> [WHAT YOU ARE ASKED TO DO]: Look in the material below for the line with "Task: Toggle Nach Farbe gruppieren switch" and the line with "The width and height of the screenshot is (1394, 996).", then set down exactly those two lines and all lines between, nothing more.

> [DATA FOR THE TASK]:

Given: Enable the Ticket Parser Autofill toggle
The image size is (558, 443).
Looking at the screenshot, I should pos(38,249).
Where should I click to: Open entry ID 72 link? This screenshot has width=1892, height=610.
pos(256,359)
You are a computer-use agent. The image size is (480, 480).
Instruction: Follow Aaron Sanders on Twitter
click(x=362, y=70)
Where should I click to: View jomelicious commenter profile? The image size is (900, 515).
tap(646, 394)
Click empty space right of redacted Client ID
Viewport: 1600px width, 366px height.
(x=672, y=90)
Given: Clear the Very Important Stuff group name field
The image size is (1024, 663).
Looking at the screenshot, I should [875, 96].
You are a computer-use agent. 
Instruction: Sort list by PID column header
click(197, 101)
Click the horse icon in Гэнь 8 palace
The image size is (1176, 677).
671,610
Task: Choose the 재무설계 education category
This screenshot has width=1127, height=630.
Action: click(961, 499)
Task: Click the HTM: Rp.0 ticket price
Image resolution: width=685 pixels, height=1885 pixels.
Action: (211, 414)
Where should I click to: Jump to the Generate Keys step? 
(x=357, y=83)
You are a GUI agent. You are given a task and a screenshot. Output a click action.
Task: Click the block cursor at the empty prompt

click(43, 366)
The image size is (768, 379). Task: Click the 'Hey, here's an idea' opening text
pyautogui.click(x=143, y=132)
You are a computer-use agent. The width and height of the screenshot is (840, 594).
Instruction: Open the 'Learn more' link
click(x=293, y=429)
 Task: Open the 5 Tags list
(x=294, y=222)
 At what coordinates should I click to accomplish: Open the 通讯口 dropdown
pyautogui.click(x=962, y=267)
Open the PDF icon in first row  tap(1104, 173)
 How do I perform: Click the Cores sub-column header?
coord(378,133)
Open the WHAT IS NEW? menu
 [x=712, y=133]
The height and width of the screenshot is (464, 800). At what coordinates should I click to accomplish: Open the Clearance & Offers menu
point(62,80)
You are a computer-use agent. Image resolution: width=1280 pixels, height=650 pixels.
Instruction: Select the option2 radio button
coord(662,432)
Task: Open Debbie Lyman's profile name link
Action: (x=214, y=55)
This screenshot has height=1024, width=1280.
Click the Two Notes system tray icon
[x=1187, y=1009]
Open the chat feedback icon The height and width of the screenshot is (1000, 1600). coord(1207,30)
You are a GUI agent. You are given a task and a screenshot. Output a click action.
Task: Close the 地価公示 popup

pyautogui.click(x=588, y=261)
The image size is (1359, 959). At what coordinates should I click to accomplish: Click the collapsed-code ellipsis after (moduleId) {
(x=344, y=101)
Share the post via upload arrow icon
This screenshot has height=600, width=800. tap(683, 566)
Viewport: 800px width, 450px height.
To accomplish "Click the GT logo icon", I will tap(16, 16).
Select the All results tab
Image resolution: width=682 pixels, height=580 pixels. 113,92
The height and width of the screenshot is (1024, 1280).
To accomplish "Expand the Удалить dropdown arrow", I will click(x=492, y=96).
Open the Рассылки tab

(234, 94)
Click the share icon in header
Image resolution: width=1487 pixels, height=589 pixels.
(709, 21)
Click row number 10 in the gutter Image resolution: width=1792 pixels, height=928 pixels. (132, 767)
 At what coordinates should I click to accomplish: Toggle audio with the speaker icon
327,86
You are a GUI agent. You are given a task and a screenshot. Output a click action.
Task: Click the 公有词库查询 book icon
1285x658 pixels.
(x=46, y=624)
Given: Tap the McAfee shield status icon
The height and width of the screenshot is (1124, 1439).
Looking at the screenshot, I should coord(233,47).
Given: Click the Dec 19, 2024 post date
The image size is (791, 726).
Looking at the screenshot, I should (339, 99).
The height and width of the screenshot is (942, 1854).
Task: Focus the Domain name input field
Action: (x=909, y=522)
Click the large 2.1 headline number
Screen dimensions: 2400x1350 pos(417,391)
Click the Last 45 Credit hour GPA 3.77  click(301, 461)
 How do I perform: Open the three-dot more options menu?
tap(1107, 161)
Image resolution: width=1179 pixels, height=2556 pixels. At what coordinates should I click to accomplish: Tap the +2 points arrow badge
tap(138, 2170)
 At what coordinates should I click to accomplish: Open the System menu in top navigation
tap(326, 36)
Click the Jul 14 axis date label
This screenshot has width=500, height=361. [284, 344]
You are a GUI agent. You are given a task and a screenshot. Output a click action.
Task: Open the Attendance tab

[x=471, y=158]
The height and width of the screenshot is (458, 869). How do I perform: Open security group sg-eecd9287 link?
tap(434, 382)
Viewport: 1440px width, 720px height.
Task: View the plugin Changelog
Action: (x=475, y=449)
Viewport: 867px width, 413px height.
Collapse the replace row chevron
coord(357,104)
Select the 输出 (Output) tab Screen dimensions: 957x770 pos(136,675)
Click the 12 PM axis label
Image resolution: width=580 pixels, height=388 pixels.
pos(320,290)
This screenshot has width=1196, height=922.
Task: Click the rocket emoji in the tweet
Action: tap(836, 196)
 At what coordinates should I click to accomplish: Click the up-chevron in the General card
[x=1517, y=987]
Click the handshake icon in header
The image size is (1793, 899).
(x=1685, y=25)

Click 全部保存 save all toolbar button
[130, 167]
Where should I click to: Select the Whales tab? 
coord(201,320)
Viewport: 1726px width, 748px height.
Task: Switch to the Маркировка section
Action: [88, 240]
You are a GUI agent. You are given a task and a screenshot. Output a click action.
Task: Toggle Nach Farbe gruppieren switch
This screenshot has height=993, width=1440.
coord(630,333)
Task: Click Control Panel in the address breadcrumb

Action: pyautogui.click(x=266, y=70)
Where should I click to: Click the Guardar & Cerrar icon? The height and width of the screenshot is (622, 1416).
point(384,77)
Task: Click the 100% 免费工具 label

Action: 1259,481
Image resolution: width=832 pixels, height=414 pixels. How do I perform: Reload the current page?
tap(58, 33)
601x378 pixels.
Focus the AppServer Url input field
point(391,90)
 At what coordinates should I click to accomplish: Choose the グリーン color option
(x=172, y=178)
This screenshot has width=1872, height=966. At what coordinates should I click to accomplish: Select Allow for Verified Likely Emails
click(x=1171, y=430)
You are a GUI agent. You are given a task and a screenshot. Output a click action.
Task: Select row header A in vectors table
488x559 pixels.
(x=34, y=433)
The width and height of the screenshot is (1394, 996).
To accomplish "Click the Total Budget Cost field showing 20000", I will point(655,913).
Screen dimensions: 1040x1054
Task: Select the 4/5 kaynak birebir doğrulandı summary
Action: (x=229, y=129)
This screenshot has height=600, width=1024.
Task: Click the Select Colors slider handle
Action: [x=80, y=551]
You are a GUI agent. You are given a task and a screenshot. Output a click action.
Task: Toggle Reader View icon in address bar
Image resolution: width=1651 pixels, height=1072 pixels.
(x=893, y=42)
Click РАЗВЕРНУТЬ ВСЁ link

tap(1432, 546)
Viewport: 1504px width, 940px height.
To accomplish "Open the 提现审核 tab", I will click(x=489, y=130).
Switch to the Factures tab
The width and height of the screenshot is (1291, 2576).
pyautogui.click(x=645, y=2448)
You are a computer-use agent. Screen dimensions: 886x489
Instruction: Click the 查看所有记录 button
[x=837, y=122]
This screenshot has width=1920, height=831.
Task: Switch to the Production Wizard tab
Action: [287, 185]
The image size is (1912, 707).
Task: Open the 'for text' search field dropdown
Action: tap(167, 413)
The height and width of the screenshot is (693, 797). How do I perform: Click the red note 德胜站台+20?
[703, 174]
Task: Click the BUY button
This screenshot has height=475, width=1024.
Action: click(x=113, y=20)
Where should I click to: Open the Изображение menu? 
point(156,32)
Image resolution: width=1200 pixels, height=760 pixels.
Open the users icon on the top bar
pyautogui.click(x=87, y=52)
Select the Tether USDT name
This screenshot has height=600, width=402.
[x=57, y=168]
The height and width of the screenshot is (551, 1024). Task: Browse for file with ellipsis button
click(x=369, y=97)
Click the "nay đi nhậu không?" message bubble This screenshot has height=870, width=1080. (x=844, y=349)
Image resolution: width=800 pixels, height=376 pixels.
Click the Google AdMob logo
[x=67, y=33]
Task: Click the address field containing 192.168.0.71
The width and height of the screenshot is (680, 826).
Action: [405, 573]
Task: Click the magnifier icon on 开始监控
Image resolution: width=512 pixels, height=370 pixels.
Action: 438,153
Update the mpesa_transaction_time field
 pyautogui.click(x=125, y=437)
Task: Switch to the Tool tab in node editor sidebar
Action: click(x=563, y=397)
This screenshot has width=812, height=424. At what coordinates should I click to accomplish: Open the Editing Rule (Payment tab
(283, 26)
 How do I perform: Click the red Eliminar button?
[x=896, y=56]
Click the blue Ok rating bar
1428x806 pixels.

> [RESULT OF THE TASK]:
Task: Toggle Nach Farbe gruppieren switch
This screenshot has height=993, width=1440.
coord(630,333)
Task: Click Control Panel in the address breadcrumb

Action: pyautogui.click(x=266, y=70)
Where should I click to: Click the Guardar & Cerrar icon? The height and width of the screenshot is (622, 1416).
point(384,77)
Task: Click the 100% 免费工具 label

Action: 1259,481
Image resolution: width=832 pixels, height=414 pixels. How do I perform: Reload the current page?
tap(58, 33)
601x378 pixels.
Focus the AppServer Url input field
point(391,90)
 At what coordinates should I click to accomplish: Choose the グリーン color option
(x=172, y=178)
This screenshot has width=1872, height=966. At what coordinates should I click to accomplish: Select Allow for Verified Likely Emails
click(x=1171, y=430)
You are a GUI agent. You are given a task and a screenshot. Output a click action.
Task: Select row header A in vectors table
488x559 pixels.
(x=34, y=433)
The width and height of the screenshot is (1394, 996).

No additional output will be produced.